> _読解用本文_:
%%

新しいビジネスを生み出そうとしている真っ最中なのですね。それも含め、将来的にはどのように会社を運営していきたいと考えていますか?
とにかく自分の子どもが普通に暮らせるような環境を作り続けること。正直それが人生の一番の目標です(笑)。
私自身の目標としては、飽き性なのでいろいろなことに挑戦し続けたいですね。サメは止まったら死ぬ、というのと同じで、僕は行動していないとやる気がなくなるので、止まらないようにしています。
実はあまり計画性がないので、その時のやりたいことを、それが本当に利益になるのかを意識しながら取り組み続けたいですね。とはいえ、お金よりもやりがいを重視しています。また、会社を立ち上げて感じたことが、BtoBよりもBtoCのビジネスの方が好きだということです。人と接することで、皆が何を考えているのかを肌で感じることが好きです。
新しいビジネスのアイデアを見つけるために、意識されていることはありますか?
常にアンテナを張りながら新しいことをキャッチし、日常の中でそれを掛け合わせることを意識しています。例えばカフェでお茶を飲んでいても、何か目に止まるものがあれば「その何かと何かを組み合わせたらどうなるだろう」と考えたりしています。子ども写真館がいい例で、最初は娘の100日撮影に写真館に行っただけでしたが、それを見て「これを広告と組み合わせたら集客ができるな」と思いつきました。

%%

> _次の課題_:
A. 会社経営に関するインタビューから、「私自身の目標としては、飽き性」から「新しいビジネスのアイデアを見つけるために、意識されていることはありますか?」までの部分を、両端を含めてそのまま書き出してください。
B. 会社経営に関するインタビューについて、最後の文に続く部分を書いてください。

> _データセット内容_:

%%

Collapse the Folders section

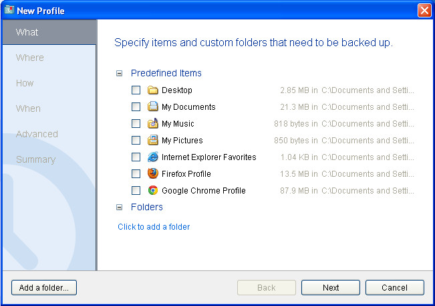point(120,208)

%%

> _各課題の解答_:
A.
私自身の目標としては、飽き性なのでいろいろなことに挑戦し続けたいですね。サメは止まったら死ぬ、というのと同じで、僕は行動していないとやる気がなくなるので、止まらないようにしています。
実はあまり計画性がないので、その時のやりたいことを、それが本当に利益になるのかを意識しながら取り組み続けたいですね。とはいえ、お金よりもやりがいを重視しています。また、会社を立ち上げて感じたことが、BtoBよりもBtoCのビジネスの方が好きだということです。人と接することで、皆が何を考えているのかを肌で感じることが好きです。
新しいビジネスのアイデアを見つけるために、意識されていることはありますか?

B.
最後に、どんな方になら御社に参画してほしいと思いますか?
自由な発想を持ち、強みをしっかり持っている方が理想です。何か「これが得意です」とか「これを学びたい」という強い気持ちがある方が好きです。そして、私が「この人となら何か掛け算できそうだな」と感じられる方と一緒に働きたいです。決まったことだけを淡々とこなすよりは、何かを自分なりに工夫できるような方がいいですね。
とはいえ正直なところ、今いる社員は全員個性が強いので、逆に、粛々としっかり作業をできる方だったり、私と一緒に仕事をしてみたいと思ってくれたりするだけでも大歓迎です。私自身、いろいろと模索しながら紆余曲折して生きてきた人間ですから、そこまで確立した目標や強みがなくてもいいんです。一緒に楽しみながら仕事に取り組んで、成長していける方と働きたいですね。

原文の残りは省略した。